Lily Wang, Professor, Statistics, College of Engineering and Computing. Photo by Creative Services
Professor Lily Wang, Department of Statistics, College of Engineering and Computing. Photo by Creative Services

Wang and the Chair of the Department of Statistics at The George Washington University, Huixia Judy Wang, are developing a form of scalable, distributed computing that could lessen the power demand on any single computer by distributing the analysis across a network of computers.  

“In the past, we knew there were insights hidden in the data, but due to computing limitations, we couldn’t access them,” said Lily Wang. “Now, with scalable quantile learning techniques, we can gain a deeper understanding of the entire data distribution and extract insights into variability, outliers, and tail behavior, which are critical for more informed decision-making.” 

Spatial and temporal data are increasingly being used in such research areas as climate study and health care, among others, noted Lily Wang. 
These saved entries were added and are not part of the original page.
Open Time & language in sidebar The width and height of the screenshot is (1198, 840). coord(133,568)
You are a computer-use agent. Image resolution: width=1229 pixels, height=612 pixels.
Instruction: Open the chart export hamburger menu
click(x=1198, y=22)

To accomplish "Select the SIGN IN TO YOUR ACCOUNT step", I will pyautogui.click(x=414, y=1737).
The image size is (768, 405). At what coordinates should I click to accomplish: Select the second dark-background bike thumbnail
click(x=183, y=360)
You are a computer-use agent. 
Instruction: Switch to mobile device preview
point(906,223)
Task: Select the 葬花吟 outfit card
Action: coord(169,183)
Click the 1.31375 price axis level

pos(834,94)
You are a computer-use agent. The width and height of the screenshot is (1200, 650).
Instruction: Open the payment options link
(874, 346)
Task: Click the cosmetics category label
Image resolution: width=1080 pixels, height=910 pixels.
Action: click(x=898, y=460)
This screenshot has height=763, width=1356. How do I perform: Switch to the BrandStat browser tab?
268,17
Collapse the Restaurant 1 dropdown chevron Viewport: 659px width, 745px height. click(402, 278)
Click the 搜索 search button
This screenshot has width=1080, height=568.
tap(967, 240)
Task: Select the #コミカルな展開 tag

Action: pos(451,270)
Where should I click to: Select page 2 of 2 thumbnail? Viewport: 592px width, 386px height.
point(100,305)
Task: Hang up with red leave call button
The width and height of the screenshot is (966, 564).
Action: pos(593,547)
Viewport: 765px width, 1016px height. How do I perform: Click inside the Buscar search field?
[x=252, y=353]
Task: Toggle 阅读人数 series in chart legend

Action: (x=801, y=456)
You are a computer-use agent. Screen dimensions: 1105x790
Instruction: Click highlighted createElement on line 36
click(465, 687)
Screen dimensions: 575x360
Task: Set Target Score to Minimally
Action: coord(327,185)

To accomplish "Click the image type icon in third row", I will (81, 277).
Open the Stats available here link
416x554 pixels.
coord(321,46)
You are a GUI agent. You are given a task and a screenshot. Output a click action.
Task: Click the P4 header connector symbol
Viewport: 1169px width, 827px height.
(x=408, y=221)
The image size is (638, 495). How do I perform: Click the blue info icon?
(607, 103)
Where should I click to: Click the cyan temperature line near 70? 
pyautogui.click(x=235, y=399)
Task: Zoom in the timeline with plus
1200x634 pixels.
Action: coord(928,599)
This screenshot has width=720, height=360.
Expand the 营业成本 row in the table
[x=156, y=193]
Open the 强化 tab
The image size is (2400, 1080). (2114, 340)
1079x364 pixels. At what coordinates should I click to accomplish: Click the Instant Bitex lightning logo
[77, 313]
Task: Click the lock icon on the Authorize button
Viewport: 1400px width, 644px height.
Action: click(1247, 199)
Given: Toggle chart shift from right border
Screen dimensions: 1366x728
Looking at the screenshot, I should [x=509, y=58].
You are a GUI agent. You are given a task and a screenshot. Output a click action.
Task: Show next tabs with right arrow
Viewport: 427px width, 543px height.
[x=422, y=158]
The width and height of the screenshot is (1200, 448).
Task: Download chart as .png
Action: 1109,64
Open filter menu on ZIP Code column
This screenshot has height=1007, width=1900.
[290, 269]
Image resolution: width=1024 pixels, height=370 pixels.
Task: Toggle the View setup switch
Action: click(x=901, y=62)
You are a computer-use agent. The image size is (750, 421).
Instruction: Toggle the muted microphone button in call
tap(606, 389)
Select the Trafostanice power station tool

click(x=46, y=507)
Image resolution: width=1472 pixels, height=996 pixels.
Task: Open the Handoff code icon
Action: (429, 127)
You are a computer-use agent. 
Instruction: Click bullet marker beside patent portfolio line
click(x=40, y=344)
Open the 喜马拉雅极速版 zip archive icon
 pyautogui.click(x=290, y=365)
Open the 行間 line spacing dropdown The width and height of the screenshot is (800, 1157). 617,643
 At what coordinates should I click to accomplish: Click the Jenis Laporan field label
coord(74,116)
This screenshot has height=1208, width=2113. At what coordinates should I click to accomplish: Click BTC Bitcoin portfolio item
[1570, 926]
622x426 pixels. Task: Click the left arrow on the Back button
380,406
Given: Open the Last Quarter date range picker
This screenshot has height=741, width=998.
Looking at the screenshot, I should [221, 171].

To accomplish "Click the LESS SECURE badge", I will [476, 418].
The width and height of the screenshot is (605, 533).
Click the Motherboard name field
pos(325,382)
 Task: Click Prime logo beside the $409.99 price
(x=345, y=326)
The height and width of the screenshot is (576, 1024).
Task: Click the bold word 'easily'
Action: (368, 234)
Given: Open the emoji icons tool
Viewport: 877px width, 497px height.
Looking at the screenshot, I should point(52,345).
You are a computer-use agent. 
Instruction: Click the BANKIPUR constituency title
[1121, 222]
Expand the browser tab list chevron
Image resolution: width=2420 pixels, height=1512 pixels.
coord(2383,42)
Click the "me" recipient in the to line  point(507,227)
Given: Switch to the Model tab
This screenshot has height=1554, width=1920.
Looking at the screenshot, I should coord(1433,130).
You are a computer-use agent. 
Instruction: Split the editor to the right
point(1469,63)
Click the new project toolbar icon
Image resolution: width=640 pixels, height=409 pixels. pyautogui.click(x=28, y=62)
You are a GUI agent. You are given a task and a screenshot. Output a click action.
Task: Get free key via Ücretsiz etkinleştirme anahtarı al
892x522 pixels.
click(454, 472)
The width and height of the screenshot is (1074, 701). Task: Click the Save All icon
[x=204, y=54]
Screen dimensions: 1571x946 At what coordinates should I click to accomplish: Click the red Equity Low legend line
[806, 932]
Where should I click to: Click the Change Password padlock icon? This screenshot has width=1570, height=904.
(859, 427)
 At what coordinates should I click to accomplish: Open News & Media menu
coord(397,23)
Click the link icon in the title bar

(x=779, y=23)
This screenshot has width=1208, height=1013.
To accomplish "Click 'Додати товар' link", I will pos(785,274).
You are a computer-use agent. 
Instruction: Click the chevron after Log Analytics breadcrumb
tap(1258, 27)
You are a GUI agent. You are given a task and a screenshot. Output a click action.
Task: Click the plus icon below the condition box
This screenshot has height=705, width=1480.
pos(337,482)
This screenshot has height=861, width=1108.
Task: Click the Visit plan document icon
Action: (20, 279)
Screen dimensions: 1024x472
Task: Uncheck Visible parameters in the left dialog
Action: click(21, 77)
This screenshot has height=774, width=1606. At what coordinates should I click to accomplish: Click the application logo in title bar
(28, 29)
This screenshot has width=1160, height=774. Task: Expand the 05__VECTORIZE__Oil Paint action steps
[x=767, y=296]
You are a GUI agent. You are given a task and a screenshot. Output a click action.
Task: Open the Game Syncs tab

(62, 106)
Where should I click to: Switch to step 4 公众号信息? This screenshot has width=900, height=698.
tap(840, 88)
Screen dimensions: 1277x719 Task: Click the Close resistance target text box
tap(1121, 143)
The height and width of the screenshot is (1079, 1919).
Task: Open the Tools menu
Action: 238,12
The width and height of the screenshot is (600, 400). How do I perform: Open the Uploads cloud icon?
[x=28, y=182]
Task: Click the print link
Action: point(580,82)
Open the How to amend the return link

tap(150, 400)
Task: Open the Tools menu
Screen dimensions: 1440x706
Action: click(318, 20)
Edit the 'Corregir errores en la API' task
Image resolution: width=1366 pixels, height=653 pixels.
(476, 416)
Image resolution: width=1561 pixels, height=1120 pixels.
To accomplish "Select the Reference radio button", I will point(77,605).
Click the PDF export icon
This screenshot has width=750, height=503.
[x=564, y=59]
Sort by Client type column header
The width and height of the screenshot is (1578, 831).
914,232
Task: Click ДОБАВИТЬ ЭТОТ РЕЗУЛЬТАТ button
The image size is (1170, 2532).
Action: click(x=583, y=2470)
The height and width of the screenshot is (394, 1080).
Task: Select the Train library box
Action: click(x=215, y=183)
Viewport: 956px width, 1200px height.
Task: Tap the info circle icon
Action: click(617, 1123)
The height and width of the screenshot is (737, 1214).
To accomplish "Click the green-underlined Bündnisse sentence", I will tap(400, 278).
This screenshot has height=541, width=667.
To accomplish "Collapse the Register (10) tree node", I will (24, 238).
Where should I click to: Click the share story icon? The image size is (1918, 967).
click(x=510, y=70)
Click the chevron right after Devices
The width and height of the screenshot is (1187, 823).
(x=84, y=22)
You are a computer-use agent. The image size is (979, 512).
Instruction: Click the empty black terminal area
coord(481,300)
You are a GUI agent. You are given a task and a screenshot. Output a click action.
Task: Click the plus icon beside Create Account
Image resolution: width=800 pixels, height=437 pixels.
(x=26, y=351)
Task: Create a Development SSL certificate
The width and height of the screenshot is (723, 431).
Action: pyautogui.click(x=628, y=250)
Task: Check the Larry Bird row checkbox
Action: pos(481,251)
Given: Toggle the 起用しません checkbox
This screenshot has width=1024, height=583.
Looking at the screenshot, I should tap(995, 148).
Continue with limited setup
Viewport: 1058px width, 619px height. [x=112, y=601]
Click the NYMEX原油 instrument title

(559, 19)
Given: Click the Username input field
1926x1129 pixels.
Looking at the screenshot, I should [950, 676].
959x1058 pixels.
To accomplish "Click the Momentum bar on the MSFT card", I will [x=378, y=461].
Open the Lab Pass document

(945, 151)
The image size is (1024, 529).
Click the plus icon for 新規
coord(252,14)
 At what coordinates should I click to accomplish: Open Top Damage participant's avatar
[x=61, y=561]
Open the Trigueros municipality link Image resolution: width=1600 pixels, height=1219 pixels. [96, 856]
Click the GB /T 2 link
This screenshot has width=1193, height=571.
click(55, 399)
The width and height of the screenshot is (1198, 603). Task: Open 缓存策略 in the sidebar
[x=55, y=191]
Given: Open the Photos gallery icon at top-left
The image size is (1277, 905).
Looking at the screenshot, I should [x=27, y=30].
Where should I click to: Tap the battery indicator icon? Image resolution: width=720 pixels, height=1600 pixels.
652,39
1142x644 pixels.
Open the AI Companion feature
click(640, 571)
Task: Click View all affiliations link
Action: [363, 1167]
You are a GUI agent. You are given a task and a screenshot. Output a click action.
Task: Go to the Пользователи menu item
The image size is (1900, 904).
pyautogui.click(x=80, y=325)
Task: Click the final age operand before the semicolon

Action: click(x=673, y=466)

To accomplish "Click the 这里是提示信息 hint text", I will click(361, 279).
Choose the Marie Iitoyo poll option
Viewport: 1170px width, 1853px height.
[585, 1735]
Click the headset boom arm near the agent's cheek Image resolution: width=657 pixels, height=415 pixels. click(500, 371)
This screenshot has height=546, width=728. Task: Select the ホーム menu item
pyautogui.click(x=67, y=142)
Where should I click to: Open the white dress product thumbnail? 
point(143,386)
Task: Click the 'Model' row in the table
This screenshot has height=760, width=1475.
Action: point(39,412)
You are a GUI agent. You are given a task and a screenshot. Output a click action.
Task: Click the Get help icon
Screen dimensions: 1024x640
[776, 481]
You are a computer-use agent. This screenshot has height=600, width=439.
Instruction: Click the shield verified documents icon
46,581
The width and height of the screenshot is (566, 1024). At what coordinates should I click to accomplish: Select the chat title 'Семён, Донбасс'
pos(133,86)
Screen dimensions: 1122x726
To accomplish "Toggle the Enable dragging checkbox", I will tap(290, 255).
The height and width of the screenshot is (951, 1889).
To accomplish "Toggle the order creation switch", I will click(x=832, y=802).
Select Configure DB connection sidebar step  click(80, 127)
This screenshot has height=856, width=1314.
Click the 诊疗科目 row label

“This data richness presents a lot of opportunities for getting deep insights into dynamic patterns over time and space; but it also brings many, many challenges,” said Wang. Large datasets often exhibit heterogeneous and dynamic patterns, requiring new approaches to capture meaningful relationships. 

This project uses two large datasets: the National Environmental Public Health Tracking Network database from the Centers for Disease Control and Prevention and the outdoor air quality data repository from the Environmental Protection Agency. 

“Both datasets have been challenging to analyze in the past due to their size and complexity,” explained Wang. “But through scalable and distributed learning techniques, we’re now able to handle large-scale heterogeneous data across the entire United States.” 

One of the project's major innovations is the use of distributed computing to divide the data into smaller, manageable regions. Each region is analyzed separately, and the results are efficiently aggregated to form a comprehensive understanding of the entire dataset.  

“You can think of it like dividing the U.S. into small regions, analyzing each one separately, and then combining the results to create a comprehensive national analysis,” Wang said. “This method allows us to analyze millions of data points simultaneously without the need for supercomputers.” 

Beyond its goals for technical advancements, the project also emphasizes training the next generation of data scientists. Graduate students at George Mason and The George Washington will gain hands-on experience working with real-world data, helping to develop new computational methods.  

The project began on September 1, 2024, and is expected to last three years. It has already garnered attention, including recognition from the office of Congressman Gerry Connolly (D-VA). 

The potential applications of this research are far-reaching, from improving air quality predictions to understanding public health trends and beyond. Wang explained, "This work empowers researchers and policymakers to leverage vast amounts of data to address rising societal issues more effectively.”